AIM
Reproduce, without any alteration, the lines of the data below, beginning with the line that contains "Image resolution: width=650 pixels, height=483" and continuing through the line that contains "coord(204,48)".

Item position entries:

╔══

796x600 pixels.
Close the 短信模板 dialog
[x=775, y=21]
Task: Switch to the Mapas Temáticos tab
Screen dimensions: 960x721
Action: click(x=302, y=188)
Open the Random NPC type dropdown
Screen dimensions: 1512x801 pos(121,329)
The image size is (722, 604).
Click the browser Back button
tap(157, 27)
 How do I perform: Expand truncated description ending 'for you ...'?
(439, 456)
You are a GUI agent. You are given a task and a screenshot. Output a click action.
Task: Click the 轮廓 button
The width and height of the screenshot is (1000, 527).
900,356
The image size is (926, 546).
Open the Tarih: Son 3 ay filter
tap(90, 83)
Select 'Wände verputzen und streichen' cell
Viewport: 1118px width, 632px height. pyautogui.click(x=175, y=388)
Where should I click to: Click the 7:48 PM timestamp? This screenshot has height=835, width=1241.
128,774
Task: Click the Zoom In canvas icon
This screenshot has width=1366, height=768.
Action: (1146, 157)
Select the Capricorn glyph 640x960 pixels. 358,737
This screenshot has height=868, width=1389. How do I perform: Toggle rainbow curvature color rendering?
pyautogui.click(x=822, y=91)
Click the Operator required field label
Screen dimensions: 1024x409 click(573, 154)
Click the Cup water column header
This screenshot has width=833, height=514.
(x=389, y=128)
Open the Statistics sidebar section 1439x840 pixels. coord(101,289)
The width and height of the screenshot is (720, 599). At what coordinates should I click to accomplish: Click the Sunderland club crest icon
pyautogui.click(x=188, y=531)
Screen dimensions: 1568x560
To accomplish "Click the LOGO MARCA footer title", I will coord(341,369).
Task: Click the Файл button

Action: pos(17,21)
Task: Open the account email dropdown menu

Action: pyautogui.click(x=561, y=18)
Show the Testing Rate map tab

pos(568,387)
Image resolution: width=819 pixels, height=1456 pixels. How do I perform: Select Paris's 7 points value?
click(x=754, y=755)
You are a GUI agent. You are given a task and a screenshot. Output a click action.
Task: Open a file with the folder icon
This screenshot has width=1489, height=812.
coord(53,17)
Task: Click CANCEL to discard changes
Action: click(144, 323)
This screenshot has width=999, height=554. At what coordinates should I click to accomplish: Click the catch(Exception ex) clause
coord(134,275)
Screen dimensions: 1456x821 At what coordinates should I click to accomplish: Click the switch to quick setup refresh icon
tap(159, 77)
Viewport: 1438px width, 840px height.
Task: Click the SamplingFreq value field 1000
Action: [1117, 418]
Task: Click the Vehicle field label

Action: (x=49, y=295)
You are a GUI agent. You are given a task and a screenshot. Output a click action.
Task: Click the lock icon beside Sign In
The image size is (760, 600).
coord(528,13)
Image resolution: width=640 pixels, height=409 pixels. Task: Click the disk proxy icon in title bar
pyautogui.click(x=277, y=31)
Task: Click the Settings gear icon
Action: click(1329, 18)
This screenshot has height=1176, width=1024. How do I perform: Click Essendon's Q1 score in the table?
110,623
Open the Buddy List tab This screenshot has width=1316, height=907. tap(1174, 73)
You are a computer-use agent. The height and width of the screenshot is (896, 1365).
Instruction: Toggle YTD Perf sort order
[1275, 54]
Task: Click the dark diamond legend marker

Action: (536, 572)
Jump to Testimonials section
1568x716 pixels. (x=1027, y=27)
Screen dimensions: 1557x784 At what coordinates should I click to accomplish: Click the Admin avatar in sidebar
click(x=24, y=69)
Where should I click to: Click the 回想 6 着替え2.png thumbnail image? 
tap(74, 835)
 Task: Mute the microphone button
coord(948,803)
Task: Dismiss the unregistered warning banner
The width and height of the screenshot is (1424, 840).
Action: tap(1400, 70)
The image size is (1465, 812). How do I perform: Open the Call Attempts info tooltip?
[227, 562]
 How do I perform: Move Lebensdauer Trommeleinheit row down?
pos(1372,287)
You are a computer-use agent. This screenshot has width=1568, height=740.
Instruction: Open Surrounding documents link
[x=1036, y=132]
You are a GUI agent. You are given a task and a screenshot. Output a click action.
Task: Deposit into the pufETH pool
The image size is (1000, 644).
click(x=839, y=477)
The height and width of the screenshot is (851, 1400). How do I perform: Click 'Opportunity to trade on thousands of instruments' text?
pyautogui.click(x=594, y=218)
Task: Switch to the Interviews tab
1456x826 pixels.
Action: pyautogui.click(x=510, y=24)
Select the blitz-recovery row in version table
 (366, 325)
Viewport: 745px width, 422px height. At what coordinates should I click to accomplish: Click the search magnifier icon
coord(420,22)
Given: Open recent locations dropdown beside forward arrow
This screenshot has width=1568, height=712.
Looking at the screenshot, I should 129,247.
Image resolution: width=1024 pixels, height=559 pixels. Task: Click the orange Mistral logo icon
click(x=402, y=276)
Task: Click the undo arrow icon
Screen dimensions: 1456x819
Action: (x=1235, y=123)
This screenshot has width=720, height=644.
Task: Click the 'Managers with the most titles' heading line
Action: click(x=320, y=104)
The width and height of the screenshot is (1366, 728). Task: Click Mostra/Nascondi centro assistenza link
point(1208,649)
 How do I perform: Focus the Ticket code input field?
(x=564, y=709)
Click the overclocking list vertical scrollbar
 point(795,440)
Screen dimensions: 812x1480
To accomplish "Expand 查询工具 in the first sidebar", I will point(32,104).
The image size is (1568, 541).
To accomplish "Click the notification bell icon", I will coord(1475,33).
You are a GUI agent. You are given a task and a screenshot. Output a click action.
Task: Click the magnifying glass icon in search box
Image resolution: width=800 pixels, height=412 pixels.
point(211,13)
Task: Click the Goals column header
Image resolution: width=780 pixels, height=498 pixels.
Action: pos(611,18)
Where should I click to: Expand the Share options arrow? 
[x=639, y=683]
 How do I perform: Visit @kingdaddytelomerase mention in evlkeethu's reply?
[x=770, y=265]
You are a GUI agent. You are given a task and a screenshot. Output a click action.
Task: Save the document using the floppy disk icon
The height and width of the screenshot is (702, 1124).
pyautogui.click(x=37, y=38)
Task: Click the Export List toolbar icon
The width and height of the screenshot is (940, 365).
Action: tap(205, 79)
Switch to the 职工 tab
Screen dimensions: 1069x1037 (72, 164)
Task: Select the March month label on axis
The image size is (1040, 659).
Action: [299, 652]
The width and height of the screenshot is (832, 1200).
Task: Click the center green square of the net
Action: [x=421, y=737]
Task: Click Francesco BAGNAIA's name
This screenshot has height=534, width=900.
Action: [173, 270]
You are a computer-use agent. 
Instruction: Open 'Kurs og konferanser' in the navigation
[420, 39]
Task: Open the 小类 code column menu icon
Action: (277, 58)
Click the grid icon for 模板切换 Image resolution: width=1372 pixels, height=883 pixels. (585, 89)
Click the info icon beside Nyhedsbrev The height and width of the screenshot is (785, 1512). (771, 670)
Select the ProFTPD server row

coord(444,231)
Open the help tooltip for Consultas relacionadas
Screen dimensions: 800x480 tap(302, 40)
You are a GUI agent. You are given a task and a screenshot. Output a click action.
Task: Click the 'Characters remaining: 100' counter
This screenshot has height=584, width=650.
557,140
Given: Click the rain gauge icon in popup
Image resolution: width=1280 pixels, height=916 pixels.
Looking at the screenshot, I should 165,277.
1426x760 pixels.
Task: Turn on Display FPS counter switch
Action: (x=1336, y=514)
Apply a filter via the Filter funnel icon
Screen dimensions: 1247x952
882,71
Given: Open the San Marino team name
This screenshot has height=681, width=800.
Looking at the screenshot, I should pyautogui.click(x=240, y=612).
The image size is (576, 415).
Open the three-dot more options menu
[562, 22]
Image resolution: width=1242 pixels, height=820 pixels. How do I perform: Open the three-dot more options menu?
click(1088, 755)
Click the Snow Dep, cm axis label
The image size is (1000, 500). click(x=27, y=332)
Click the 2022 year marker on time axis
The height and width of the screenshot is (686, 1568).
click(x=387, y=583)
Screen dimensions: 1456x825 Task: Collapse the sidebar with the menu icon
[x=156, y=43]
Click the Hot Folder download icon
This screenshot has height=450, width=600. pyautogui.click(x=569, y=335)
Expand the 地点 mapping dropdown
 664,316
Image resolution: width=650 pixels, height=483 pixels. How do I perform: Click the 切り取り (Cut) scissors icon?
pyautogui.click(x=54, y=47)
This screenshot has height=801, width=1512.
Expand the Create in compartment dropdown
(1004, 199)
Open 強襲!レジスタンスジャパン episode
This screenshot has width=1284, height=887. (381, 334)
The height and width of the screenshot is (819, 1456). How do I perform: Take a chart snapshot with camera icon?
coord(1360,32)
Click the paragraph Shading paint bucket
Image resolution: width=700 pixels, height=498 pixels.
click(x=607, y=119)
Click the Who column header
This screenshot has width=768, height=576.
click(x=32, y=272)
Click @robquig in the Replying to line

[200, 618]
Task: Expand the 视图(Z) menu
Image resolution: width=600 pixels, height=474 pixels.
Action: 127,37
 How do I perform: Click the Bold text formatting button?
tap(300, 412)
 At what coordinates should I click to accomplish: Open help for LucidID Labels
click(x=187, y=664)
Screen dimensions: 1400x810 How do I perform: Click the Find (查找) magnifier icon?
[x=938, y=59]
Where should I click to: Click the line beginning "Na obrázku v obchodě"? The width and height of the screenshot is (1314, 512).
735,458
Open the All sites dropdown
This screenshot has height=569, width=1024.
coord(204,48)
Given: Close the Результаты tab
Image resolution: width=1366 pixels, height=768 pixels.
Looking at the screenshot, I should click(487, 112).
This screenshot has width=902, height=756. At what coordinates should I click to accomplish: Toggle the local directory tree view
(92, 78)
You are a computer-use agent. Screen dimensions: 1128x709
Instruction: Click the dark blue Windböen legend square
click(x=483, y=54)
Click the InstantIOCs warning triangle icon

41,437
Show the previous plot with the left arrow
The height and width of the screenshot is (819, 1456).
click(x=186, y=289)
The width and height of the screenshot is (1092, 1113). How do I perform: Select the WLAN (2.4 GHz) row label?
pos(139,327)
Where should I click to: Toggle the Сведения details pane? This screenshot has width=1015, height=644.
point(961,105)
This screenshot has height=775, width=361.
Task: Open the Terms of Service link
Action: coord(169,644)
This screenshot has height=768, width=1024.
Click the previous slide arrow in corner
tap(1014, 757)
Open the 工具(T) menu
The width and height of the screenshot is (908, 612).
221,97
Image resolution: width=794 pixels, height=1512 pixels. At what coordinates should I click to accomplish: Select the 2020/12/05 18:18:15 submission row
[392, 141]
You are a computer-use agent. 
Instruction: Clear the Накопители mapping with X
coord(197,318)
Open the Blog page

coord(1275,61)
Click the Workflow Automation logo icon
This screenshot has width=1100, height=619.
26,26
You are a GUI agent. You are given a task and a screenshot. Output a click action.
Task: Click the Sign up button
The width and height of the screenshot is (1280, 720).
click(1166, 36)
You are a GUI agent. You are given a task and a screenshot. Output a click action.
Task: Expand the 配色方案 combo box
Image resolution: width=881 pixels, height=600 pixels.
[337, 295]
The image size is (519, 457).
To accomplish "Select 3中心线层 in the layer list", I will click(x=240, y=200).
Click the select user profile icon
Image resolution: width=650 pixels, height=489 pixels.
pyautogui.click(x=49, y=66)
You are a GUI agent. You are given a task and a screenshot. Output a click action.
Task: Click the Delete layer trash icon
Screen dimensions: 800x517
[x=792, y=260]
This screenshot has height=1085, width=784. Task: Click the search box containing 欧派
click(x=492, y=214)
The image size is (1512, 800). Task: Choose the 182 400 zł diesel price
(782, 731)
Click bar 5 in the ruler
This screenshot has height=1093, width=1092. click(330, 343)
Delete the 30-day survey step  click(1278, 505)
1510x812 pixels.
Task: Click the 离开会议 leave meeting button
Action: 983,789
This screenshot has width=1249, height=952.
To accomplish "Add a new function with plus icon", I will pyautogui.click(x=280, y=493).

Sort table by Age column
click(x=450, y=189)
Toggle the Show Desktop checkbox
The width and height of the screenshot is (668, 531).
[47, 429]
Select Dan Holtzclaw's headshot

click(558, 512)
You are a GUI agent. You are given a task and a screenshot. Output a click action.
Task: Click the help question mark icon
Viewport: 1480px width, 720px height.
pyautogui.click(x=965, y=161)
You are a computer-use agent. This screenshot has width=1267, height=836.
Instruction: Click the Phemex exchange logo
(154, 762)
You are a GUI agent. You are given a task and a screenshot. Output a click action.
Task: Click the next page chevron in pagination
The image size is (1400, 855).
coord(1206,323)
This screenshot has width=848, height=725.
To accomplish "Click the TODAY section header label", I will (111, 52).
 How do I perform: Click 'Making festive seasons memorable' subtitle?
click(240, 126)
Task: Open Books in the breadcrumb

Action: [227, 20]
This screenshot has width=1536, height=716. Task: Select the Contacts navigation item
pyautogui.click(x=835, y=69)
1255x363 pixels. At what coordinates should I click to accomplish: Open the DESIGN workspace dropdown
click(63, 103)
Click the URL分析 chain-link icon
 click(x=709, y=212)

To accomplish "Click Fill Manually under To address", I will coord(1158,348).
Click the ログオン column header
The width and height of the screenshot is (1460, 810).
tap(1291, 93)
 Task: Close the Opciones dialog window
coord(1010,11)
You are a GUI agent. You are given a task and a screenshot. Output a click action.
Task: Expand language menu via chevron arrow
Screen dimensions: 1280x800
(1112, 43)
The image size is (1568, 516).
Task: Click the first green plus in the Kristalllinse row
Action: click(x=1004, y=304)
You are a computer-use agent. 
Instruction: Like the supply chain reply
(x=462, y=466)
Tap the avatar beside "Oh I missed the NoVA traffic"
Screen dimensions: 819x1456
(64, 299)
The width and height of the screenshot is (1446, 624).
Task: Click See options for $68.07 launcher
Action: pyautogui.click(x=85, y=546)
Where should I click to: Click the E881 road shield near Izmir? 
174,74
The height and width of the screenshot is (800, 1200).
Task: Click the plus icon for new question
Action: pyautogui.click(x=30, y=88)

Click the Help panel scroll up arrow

╚══

COMPLETE OUTPUT
Image resolution: width=650 pixels, height=483 pixels. How do I perform: Click the 切り取り (Cut) scissors icon?
pyautogui.click(x=54, y=47)
This screenshot has height=801, width=1512.
Expand the Create in compartment dropdown
(1004, 199)
Open 強襲!レジスタンスジャパン episode
This screenshot has width=1284, height=887. (381, 334)
The height and width of the screenshot is (819, 1456). How do I perform: Take a chart snapshot with camera icon?
coord(1360,32)
Click the paragraph Shading paint bucket
Image resolution: width=700 pixels, height=498 pixels.
click(x=607, y=119)
Click the Who column header
This screenshot has width=768, height=576.
click(x=32, y=272)
Click @robquig in the Replying to line

[200, 618]
Task: Expand the 视图(Z) menu
Image resolution: width=600 pixels, height=474 pixels.
Action: 127,37
 How do I perform: Click the Bold text formatting button?
tap(300, 412)
 At what coordinates should I click to accomplish: Open help for LucidID Labels
click(x=187, y=664)
Screen dimensions: 1400x810 How do I perform: Click the Find (查找) magnifier icon?
[x=938, y=59]
Where should I click to: Click the line beginning "Na obrázku v obchodě"? The width and height of the screenshot is (1314, 512).
735,458
Open the All sites dropdown
This screenshot has height=569, width=1024.
coord(204,48)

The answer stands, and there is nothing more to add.